Mengapa Gallium Iodide Berfungsi dengan Baik
Lampu merkuri standar memiliki panjang gelombang cahaya maksimal sekitar 254 nm. Hal ini cukup baik untuk beberapa keperluan, tetapi tidak cukup untuk situasi yang membutuhkan efek pengeringan yang lebih baik. Gallium Iodide mampu mengubah panjang gelombang cahaya menjadi spektrum UV-A dan UV-B yang lebih panjang. Dengan demikian, cahaya tersebut dapat menembus lapisan tinta yang tebal. Jika Anda menggunakan teknik pencetakan berlapis tebal atau tinta yang mengandung banyak pigmen, lampu merkuri biasanya hanya akan mengeringkan permukaan tinta saja. Bagian bawah tinta masih tetap basah. Gallium Iodide mampu mengatasi masalah ini, karena cahayanya dapat menembus lapisan tinta sehingga seluruh lapisan tinta bisa dikeringkan sepenuhnya.

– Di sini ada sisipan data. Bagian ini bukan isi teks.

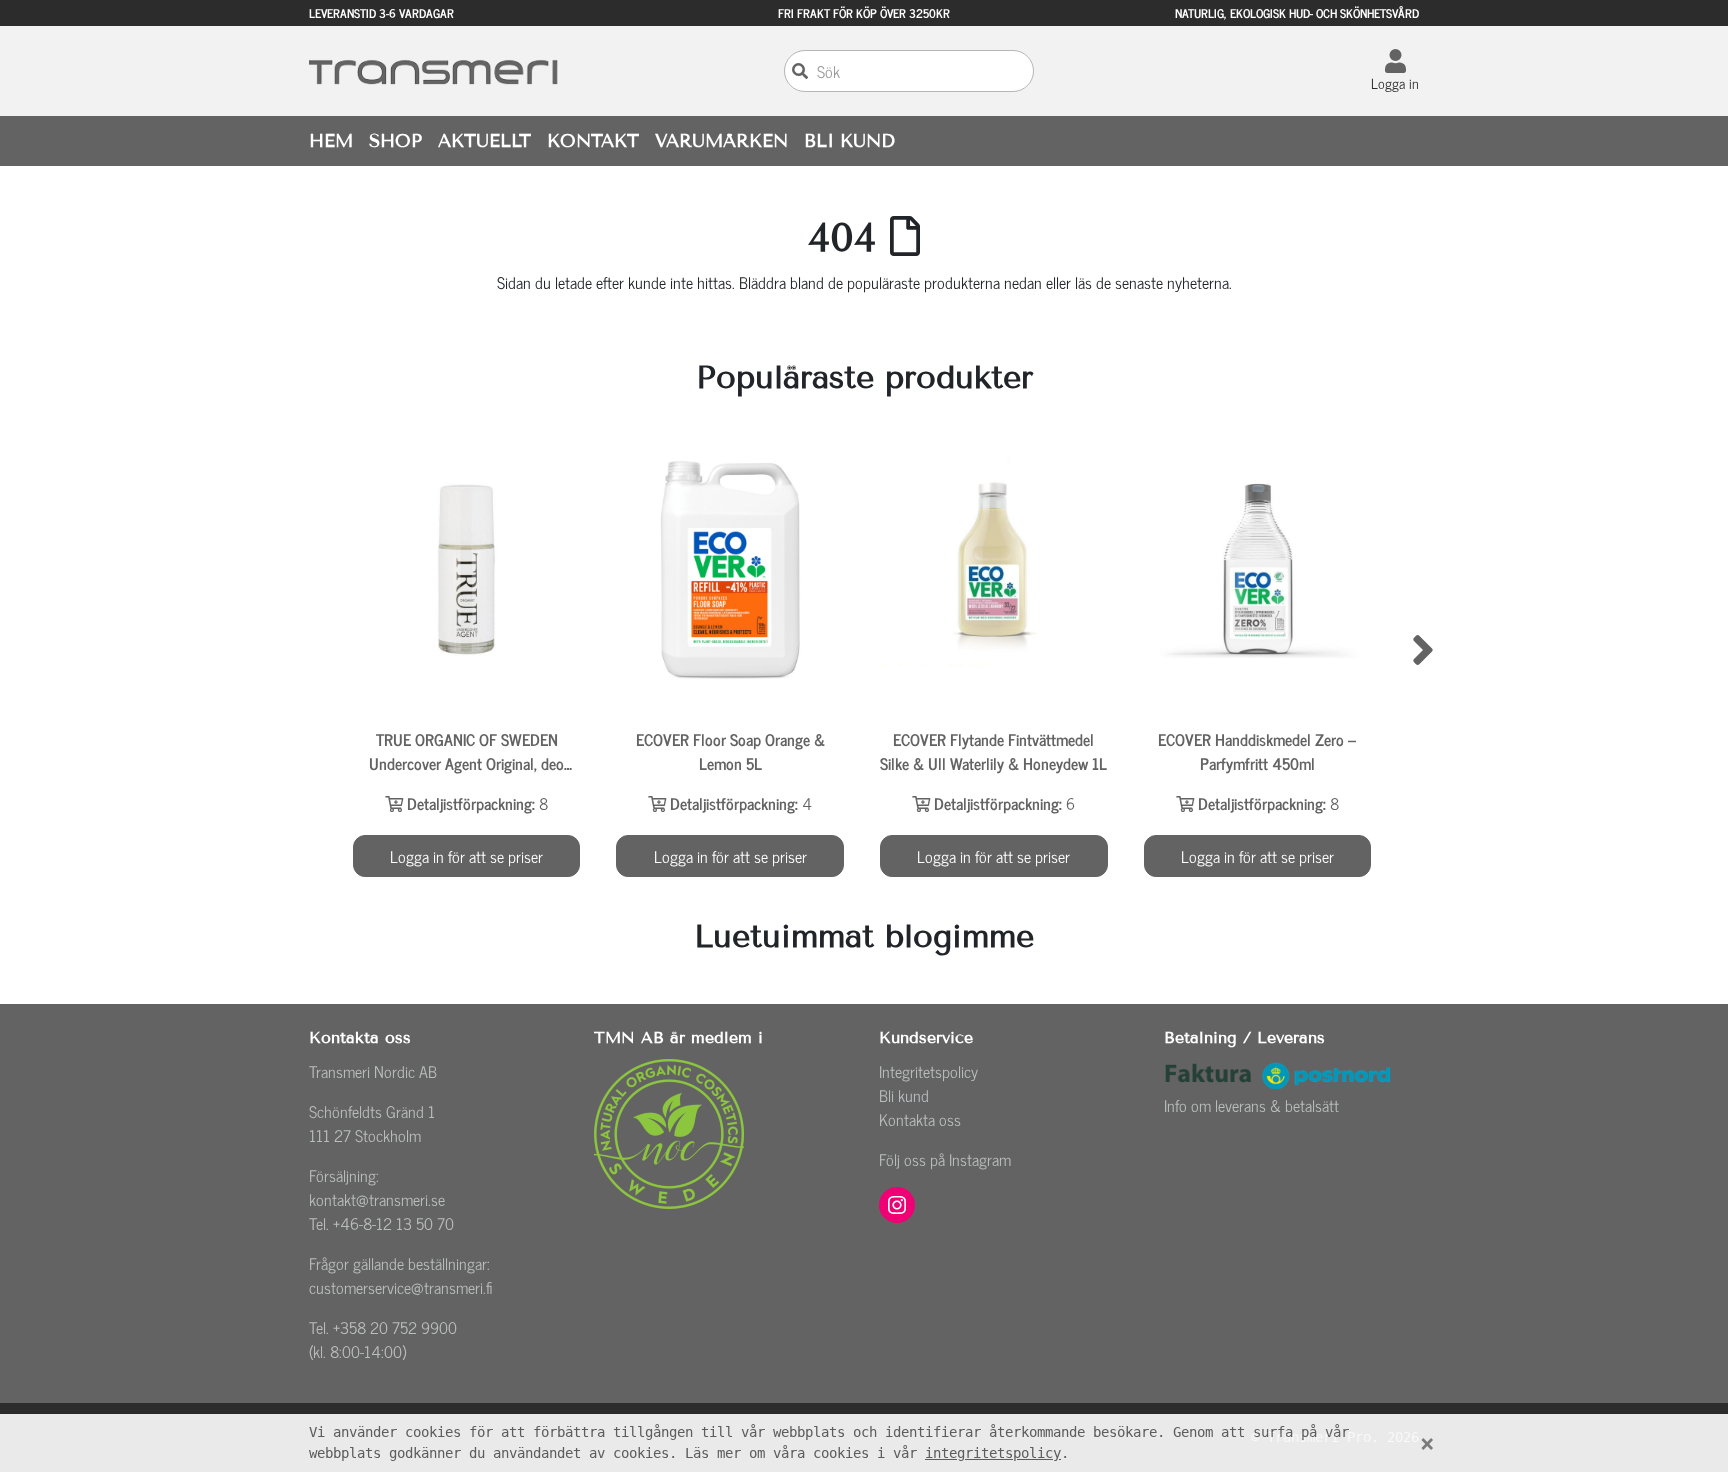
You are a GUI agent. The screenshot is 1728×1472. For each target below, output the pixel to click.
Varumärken (721, 141)
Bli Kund (849, 141)
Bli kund (904, 1095)
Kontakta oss (920, 1119)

Masalah Panas yang Ditimbulkan
Kami menggunakan kaca kuarsa berkualitas tinggi untuk lampu-lampu ini. Hal ini dilakukan agar kaca tidak menjadi keruh seiring berjalannya waktu—sesuatu yang disebut solarisasi oleh para insinyur. Jika hal ini terjadi, daya yang dihasilkan lampu akan menurun. Saat ini, kami berusaha memasukkan sebanyak mungkin daya ke dalam ruang yang kecil, agar ukuran lampu tetap kecil. Namun, ada satu masalah: daya yang besar menghasilkan panas yang besar pula. Lampu GaI yang memiliki daya tinggi menghasilkan energi yang sangat besar, tetapi juga menghasilkan panas inframerah yang banyak. Jika konveyor bergerak lambat, bahan yang dicetak bisa terbakar. Anda perlu memastikan bahwa kipas pendingin dan reflektor berfungsi dengan baik untuk mengeluarkan panas tersebut dari produk yang dicetak.
Mengganti Lampu tersebut
Kami tidak ingin proses penggantian lampu ini menjadi merepotkan. Lampu GaI dirancang sedemikian rupa sehingga dapat digunakan sebagai pengganti lampu standar. Karena bentuk fisiknya mirip dengan balast industri standar, Anda hanya perlu mengganti tabung merkuri dengan tabung GaI. Tidak perlu merobohkan kabel atau membangun ulang seluruh sistem pencetakan. Salah satu tipsnya adalah memperhatikan jam operasional lampu tersebut. Ketika daya lampu GaI mulai menurun, tingkat pengeringan tinta juga akan menurun. Anda mungkin tidak akan langsung menyadarinya, tetapi kualitas hasil cetakan akan mulai menurun. Saya biasanya menyarankan agar lampu diganti setelah digunakan selama 1.000 jam. Itulah cara termudah untuk memastikan setiap hasil cetakan memiliki kualitas yang sama.